> [Goal of the exercise]
Give back every line of the data below exactly.

> [Entries supplied]

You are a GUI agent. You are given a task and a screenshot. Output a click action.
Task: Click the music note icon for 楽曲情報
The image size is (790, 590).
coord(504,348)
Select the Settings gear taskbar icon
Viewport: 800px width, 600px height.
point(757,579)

> [Response to the task]
You are a GUI agent. You are given a task and a screenshot. Output a click action.
Task: Click the music note icon for 楽曲情報
The image size is (790, 590).
coord(504,348)
Select the Settings gear taskbar icon
Viewport: 800px width, 600px height.
point(757,579)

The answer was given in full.